C'étaient les résultats du combat de boxe, un vrai scandale paraît-il, ni l'un ni l'autre n'avait gagné, match nul, c'était impensable ! Il devait alors avoir un autre combat, la semaine d'après ; et beaucoup de spectateurs avaient jugé que tout ça n'était qu'un coup monté, pour qu'ils payent, une fois de plus, des places à un prix exorbitant.
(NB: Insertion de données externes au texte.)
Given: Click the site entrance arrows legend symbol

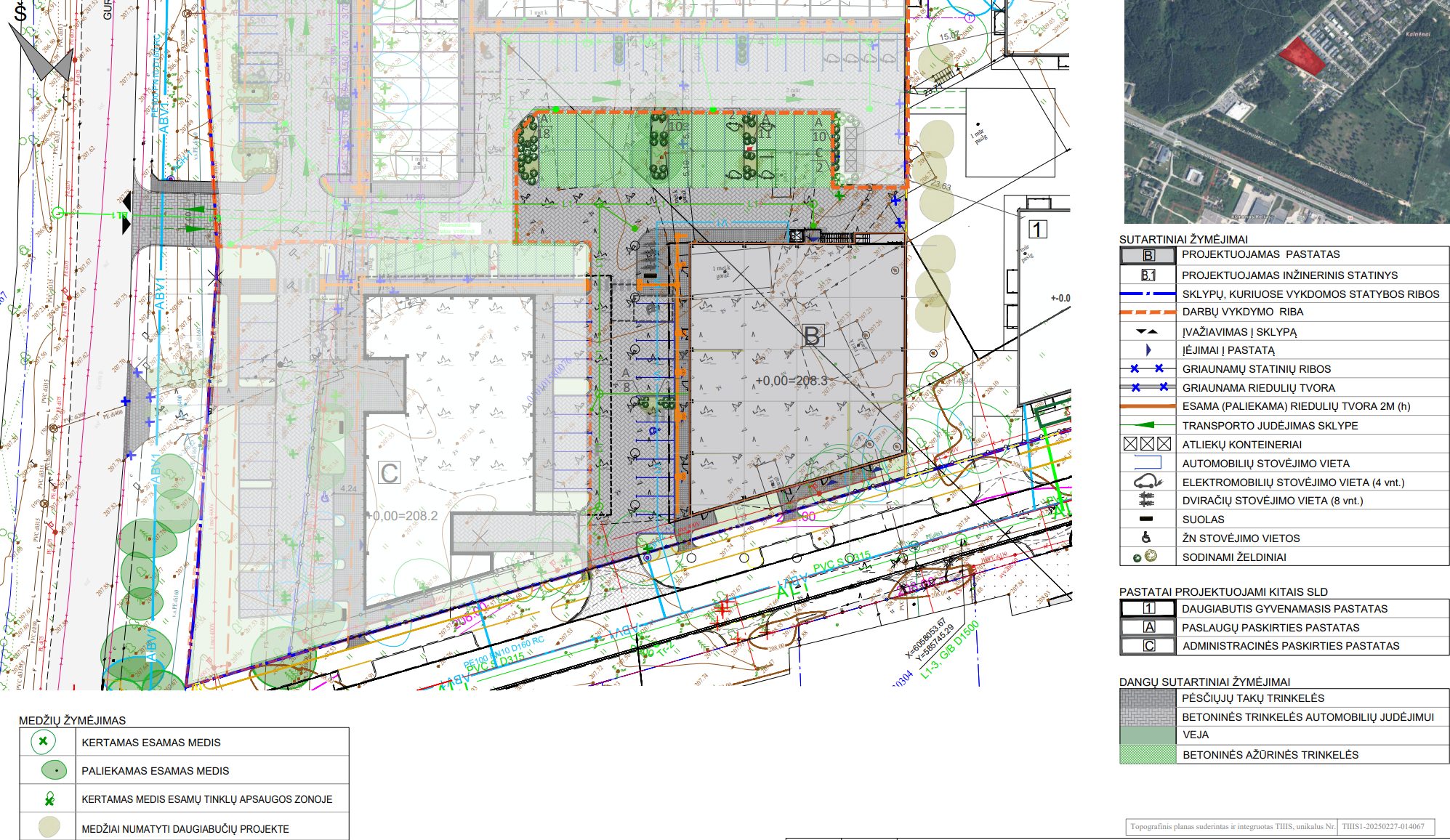Looking at the screenshot, I should click(x=1147, y=331).
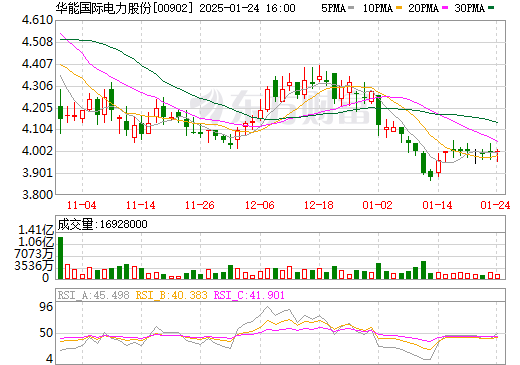Click the 20PMA magenta legend swatch
The image size is (520, 365).
(445, 8)
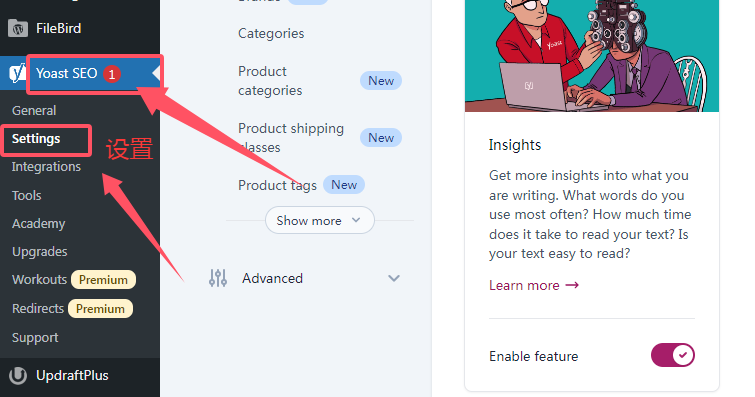Open the Tools submenu item

pos(26,196)
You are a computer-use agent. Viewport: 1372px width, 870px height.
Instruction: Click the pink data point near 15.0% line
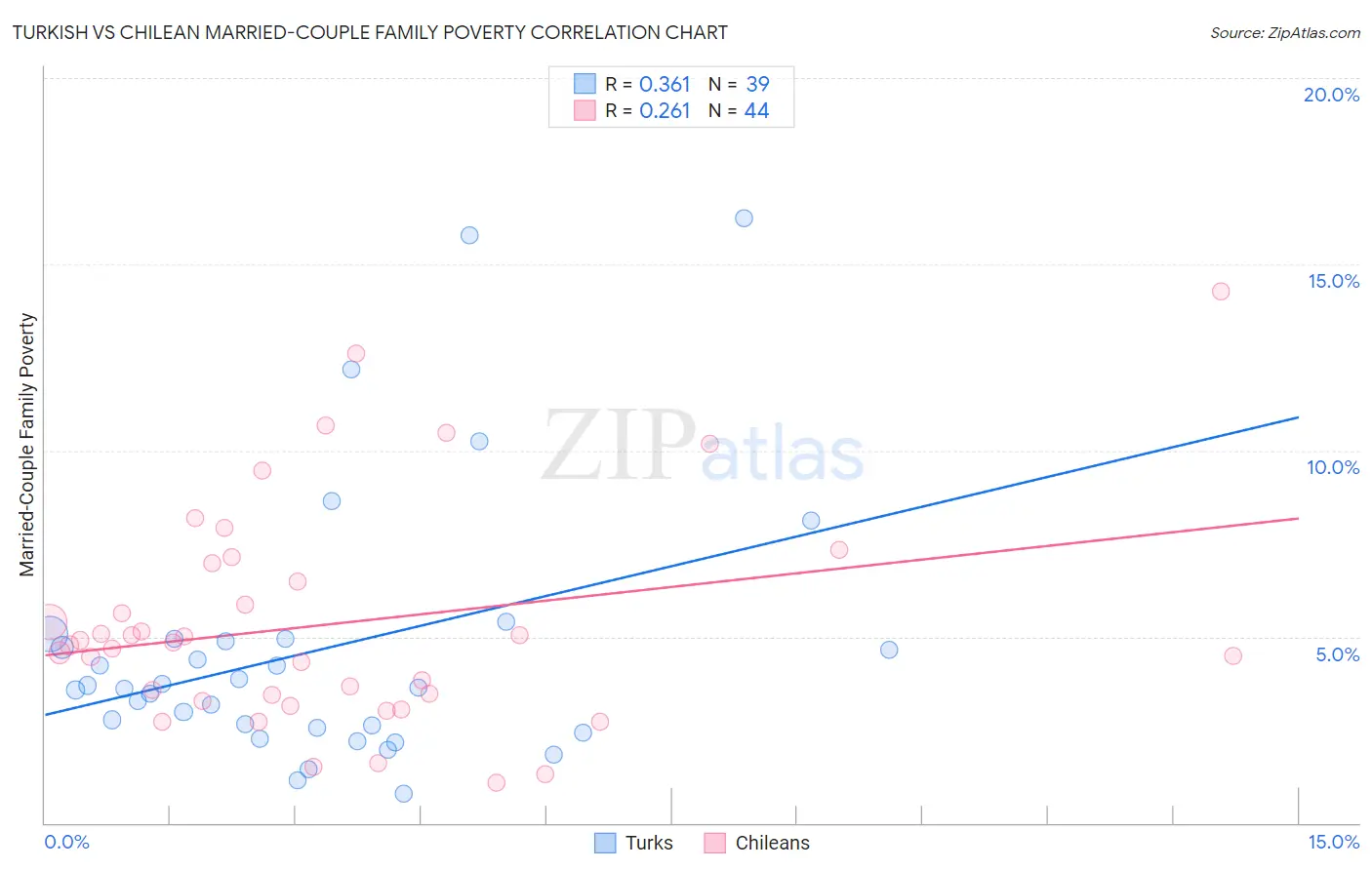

Toute la toile s'était enflammée ; et Esther, spectatrice de ce désastre, comptait déjà bâtir sa richesse sur les cendres de cet empire qui se consumait dans un feu incontrôlable.
C'était donc vrai, les Fiasco, pour une raison obscure, tentaient le tout pour le tout pour amasser de l'argent, pour sauver les meubles ; c'était, aux yeux d'Esther, une lutte perdue d'avance tant leurs manœuvres lui semblaient ridicules, très gauche, maladroites et d'un amateurisme honteux pour une famille qui avait une si grande réputation.
Et une recherche menant à une autre, elle avait fini par tomber sur un vieil article traitant du père Fiasco. Il était dépeint comme un bon vivant, un homme qui a toujours aidé les plus démunis, qui avait le cœur sur la main ; c'était, en somme, le portrait qu'on donnait aux grands gangsters, pour attiser la sympathie, pour faire cliquer et vendre. Néanmoins, Esther avait flairé, grâce à son intuition à toute épreuve peut-être, un potentiel énorme chez cet homme ; alors, il n'était plus question d'Ugo, celui-là, se disait-elle, n'était pas assez fiable ; le père Fiasco quant à lui, avait l'âge et l'expérience, pour les affaires, c'était tout ce qu'elle cherchait.
Son plan s'agençait alors avec ces nouveaux paramètres, et, pendant qu'un sommeil paisible la prenait de loin en loin, Esther comptait déjà toute sa nouvelle fortune théorique, voyait ses soucis s'envoler...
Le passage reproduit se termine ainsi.